**WRITTEN PROBLEM:** Copy the following rows exactly as they appear.

**GIVEN RECORDS:**
┏━━

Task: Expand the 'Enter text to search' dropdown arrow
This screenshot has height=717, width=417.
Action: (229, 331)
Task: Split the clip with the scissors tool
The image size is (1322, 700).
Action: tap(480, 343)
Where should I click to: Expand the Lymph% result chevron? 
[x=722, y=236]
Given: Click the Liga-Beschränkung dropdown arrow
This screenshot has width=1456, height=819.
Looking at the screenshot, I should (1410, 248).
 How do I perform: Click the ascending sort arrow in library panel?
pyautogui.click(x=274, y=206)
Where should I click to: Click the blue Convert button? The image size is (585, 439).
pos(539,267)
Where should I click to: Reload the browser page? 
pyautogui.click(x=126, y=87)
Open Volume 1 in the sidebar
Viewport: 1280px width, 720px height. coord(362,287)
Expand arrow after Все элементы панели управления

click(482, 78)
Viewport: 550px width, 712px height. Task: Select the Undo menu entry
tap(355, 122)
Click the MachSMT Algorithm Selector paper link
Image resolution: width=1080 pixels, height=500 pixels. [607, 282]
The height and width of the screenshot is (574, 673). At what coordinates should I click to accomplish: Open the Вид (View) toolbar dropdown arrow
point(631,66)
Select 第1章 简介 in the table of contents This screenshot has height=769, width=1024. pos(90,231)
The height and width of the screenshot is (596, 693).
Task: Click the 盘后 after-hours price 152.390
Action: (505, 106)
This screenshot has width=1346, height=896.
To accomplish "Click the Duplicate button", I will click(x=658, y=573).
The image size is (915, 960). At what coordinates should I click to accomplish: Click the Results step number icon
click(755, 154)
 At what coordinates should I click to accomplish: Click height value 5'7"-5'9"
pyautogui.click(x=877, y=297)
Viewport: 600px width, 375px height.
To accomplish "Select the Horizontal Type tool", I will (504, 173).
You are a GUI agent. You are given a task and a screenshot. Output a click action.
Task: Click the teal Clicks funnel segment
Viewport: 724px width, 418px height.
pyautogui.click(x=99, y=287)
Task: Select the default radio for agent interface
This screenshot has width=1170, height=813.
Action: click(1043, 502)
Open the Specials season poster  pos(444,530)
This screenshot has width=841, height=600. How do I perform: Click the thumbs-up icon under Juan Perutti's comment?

┗━━

**FINISHED ANSWER:**
Task: Expand the 'Enter text to search' dropdown arrow
This screenshot has height=717, width=417.
Action: (229, 331)
Task: Split the clip with the scissors tool
The image size is (1322, 700).
Action: tap(480, 343)
Where should I click to: Expand the Lymph% result chevron? 
[x=722, y=236]
Given: Click the Liga-Beschränkung dropdown arrow
This screenshot has width=1456, height=819.
Looking at the screenshot, I should (1410, 248).
 How do I perform: Click the ascending sort arrow in library panel?
pyautogui.click(x=274, y=206)
Where should I click to: Click the blue Convert button? The image size is (585, 439).
pos(539,267)
Where should I click to: Reload the browser page? 
pyautogui.click(x=126, y=87)
Open Volume 1 in the sidebar
Viewport: 1280px width, 720px height. coord(362,287)
Expand arrow after Все элементы панели управления

click(482, 78)
Viewport: 550px width, 712px height. Task: Select the Undo menu entry
tap(355, 122)
Click the MachSMT Algorithm Selector paper link
Image resolution: width=1080 pixels, height=500 pixels. [607, 282]
The height and width of the screenshot is (574, 673). At what coordinates should I click to accomplish: Open the Вид (View) toolbar dropdown arrow
point(631,66)
Select 第1章 简介 in the table of contents This screenshot has height=769, width=1024. pos(90,231)
The height and width of the screenshot is (596, 693).
Task: Click the 盘后 after-hours price 152.390
Action: (505, 106)
This screenshot has width=1346, height=896.
To accomplish "Click the Duplicate button", I will click(x=658, y=573).
The image size is (915, 960). At what coordinates should I click to accomplish: Click the Results step number icon
click(755, 154)
 At what coordinates should I click to accomplish: Click height value 5'7"-5'9"
pyautogui.click(x=877, y=297)
Viewport: 600px width, 375px height.
To accomplish "Select the Horizontal Type tool", I will (504, 173).
You are a GUI agent. You are given a task and a screenshot. Output a click action.
Task: Click the teal Clicks funnel segment
Viewport: 724px width, 418px height.
pyautogui.click(x=99, y=287)
Task: Select the default radio for agent interface
This screenshot has width=1170, height=813.
Action: click(1043, 502)
Open the Specials season poster  pos(444,530)
This screenshot has width=841, height=600. How do I perform: Click the thumbs-up icon under Juan Perutti's comment?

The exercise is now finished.